I also checked earlier in the week, and I didn't beat Barack Obama, regardless of whether you do number correct or this stupid point system. I don't remember the values I got. Like 40 correct and 68 points, maybe? Whatever, I'm losing interest in this post anyway.
How Can This Be Improved?
As I mentioned above, I kind of rushed at the last minute, and spent more time dancing strings around than I wanted. This means the theory time and development was more rushed than I would have wanted. In any case, here are the obvious ways to improve things.
- Wichita State. After determining everything, I later heard on NPR that WS was undefeated in the regular season. "Great?" Nope. Because they never lost, the LAM had no reason not to rank them higher than everyone else. Basically, no matter how high a score some other team got, WS would always rank higher.
- Time evolution. My month-by-month breakout is way too chunky, and I'm pretty sure it didn't equally distribute the data. Equal game count bins would be better, and that can be tuned to yield the minimum size that still provides a connected data set.
- Game quality. The dataset I have contains scores for each game. It's easy to imagine a LAM extension in which the distribution of score differences by ability differences tells you something about the distribution of that teams ability. The other option would be to use that score difference to amplify a given win. If the victory was by 1000 points, you can probably assume that the winner is "more better" than the loser than if they'd only won by 1 point.
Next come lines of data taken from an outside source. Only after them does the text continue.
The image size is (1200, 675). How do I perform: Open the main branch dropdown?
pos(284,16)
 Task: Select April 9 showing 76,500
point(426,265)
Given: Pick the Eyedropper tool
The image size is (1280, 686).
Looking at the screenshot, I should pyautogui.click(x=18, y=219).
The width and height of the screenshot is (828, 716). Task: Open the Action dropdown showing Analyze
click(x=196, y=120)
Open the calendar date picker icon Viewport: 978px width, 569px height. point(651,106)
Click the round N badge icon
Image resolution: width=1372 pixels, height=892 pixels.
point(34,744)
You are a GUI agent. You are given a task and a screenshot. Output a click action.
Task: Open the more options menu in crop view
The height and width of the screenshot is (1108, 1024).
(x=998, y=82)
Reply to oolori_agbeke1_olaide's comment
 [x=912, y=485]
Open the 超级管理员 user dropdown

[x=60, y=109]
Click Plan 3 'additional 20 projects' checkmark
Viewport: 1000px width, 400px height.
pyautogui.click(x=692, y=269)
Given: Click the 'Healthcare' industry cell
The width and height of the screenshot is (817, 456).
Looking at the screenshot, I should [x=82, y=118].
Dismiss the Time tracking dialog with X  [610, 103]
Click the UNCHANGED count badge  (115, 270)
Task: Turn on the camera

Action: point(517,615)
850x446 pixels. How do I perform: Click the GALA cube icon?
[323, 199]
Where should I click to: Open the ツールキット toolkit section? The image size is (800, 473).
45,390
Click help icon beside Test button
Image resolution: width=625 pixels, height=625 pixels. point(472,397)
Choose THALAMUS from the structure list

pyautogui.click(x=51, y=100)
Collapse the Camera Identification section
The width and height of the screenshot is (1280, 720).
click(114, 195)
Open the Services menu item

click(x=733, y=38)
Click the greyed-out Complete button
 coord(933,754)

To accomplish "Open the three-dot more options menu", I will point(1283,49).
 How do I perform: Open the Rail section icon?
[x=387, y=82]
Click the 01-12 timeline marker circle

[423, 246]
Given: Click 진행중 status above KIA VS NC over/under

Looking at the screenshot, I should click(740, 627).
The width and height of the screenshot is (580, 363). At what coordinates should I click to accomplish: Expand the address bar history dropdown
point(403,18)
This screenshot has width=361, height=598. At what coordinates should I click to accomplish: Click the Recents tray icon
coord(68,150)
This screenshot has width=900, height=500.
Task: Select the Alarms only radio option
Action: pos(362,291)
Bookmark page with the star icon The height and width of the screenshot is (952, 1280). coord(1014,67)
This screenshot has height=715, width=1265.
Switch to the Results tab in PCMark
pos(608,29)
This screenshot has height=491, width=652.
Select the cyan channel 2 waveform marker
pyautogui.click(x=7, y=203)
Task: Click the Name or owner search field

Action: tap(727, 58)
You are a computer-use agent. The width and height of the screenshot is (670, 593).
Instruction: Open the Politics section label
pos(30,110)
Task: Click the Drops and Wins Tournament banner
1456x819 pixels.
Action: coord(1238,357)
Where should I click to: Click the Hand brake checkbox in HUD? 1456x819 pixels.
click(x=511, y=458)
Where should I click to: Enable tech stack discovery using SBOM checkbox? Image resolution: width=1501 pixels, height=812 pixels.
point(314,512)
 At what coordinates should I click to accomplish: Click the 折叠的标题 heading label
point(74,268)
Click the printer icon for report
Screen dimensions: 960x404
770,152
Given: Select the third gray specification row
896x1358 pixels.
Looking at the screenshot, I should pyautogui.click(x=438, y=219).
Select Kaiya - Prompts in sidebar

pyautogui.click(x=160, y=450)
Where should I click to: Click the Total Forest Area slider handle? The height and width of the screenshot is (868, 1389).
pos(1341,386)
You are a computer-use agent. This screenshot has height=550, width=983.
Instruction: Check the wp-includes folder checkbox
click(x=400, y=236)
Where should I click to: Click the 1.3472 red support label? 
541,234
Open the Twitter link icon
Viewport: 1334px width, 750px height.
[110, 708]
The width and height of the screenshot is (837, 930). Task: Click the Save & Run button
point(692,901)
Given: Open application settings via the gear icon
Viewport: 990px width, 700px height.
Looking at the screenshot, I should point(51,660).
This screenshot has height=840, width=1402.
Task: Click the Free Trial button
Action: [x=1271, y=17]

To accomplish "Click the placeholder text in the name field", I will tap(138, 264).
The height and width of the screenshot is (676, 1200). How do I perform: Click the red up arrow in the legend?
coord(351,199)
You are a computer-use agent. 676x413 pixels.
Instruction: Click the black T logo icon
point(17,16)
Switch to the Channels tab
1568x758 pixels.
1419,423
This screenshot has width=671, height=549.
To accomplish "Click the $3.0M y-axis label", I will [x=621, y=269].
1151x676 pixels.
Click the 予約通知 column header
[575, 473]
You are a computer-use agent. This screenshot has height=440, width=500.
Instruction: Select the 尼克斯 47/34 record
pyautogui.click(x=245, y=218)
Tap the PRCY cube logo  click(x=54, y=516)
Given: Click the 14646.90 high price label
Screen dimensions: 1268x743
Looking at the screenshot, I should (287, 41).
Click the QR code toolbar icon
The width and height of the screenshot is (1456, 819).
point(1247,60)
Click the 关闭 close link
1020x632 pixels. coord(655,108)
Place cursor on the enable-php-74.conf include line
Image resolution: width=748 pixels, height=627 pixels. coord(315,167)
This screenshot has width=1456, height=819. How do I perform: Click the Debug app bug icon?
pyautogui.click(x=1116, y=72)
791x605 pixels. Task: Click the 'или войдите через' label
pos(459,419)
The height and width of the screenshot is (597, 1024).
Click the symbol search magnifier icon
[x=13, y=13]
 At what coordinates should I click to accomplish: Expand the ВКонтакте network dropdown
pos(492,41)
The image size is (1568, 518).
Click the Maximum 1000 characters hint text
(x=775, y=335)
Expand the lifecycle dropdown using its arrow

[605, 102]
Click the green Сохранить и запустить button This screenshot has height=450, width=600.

- Field advantage. It also contains home/away status. This might have a similar effect, where you don't weight home victories as much as away or something.
- Inter-year convolution. I have lots of years. Teams are comprised of players, and players are not new each year. Therefore, you could convolve previous and subsequent year abilities with this year's, and see what that gives you.
- Data. I have lots of years. I should really have been applying the algorithm to all the years, and checking the results against what really happened. Beyond just this one tournament, women's sports are identical, so that's another set of years with data and results that can be used to train the algorithm.